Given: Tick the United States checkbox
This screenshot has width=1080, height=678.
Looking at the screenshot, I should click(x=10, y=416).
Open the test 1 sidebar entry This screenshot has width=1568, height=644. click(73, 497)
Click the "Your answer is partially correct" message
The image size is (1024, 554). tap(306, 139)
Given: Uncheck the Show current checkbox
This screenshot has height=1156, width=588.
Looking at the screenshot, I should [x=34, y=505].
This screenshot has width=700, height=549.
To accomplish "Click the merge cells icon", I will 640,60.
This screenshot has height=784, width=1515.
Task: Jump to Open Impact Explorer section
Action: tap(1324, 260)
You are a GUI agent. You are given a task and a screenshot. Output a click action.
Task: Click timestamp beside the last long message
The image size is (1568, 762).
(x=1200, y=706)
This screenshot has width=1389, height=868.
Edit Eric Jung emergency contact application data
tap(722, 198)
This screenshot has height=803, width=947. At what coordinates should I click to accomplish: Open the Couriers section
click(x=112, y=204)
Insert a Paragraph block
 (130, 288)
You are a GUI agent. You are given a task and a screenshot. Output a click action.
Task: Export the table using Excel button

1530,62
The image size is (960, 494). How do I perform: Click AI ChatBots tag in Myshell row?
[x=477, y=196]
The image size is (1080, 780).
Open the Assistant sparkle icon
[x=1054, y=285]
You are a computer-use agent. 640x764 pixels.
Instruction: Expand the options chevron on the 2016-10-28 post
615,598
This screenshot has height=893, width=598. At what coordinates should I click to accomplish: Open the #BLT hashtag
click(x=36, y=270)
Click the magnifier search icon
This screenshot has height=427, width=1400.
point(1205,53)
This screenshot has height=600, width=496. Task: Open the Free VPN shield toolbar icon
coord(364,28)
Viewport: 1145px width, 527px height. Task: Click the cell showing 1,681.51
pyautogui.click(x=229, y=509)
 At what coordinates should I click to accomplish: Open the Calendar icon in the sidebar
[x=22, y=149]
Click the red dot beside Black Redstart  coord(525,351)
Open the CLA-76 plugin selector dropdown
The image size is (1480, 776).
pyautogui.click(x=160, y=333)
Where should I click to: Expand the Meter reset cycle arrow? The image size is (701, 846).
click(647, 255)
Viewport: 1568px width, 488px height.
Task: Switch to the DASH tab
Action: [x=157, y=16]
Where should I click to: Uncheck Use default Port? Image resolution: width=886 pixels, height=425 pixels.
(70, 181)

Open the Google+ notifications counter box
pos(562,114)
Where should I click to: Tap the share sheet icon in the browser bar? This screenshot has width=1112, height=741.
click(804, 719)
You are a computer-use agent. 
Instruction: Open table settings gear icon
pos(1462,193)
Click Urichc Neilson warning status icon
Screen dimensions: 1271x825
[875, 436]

Exercise:
The full listing above needs to be given again exactly.

Written response:
Given: Tick the United States checkbox
This screenshot has width=1080, height=678.
Looking at the screenshot, I should click(x=10, y=416).
Open the test 1 sidebar entry This screenshot has width=1568, height=644. click(73, 497)
Click the "Your answer is partially correct" message
The image size is (1024, 554). tap(306, 139)
Given: Uncheck the Show current checkbox
This screenshot has height=1156, width=588.
Looking at the screenshot, I should [x=34, y=505].
This screenshot has width=700, height=549.
To accomplish "Click the merge cells icon", I will 640,60.
This screenshot has height=784, width=1515.
Task: Jump to Open Impact Explorer section
Action: tap(1324, 260)
You are a GUI agent. You are given a task and a screenshot. Output a click action.
Task: Click timestamp beside the last long message
The image size is (1568, 762).
(x=1200, y=706)
This screenshot has width=1389, height=868.
Edit Eric Jung emergency contact application data
tap(722, 198)
This screenshot has height=803, width=947. At what coordinates should I click to accomplish: Open the Couriers section
click(x=112, y=204)
Insert a Paragraph block
 (130, 288)
You are a GUI agent. You are given a task and a screenshot. Output a click action.
Task: Export the table using Excel button

1530,62
The image size is (960, 494). How do I perform: Click AI ChatBots tag in Myshell row?
[x=477, y=196]
The image size is (1080, 780).
Open the Assistant sparkle icon
[x=1054, y=285]
You are a computer-use agent. 640x764 pixels.
Instruction: Expand the options chevron on the 2016-10-28 post
615,598
This screenshot has height=893, width=598. At what coordinates should I click to accomplish: Open the #BLT hashtag
click(x=36, y=270)
Click the magnifier search icon
This screenshot has height=427, width=1400.
point(1205,53)
This screenshot has height=600, width=496. Task: Open the Free VPN shield toolbar icon
coord(364,28)
Viewport: 1145px width, 527px height. Task: Click the cell showing 1,681.51
pyautogui.click(x=229, y=509)
 At what coordinates should I click to accomplish: Open the Calendar icon in the sidebar
[x=22, y=149]
Click the red dot beside Black Redstart  coord(525,351)
Open the CLA-76 plugin selector dropdown
The image size is (1480, 776).
pyautogui.click(x=160, y=333)
Where should I click to: Expand the Meter reset cycle arrow? The image size is (701, 846).
click(647, 255)
Viewport: 1568px width, 488px height.
Task: Switch to the DASH tab
Action: [x=157, y=16]
Where should I click to: Uncheck Use default Port? Image resolution: width=886 pixels, height=425 pixels.
(70, 181)

Open the Google+ notifications counter box
pos(562,114)
Where should I click to: Tap the share sheet icon in the browser bar? This screenshot has width=1112, height=741.
click(804, 719)
You are a computer-use agent. 
Instruction: Open table settings gear icon
pos(1462,193)
Click Urichc Neilson warning status icon
Screen dimensions: 1271x825
[875, 436]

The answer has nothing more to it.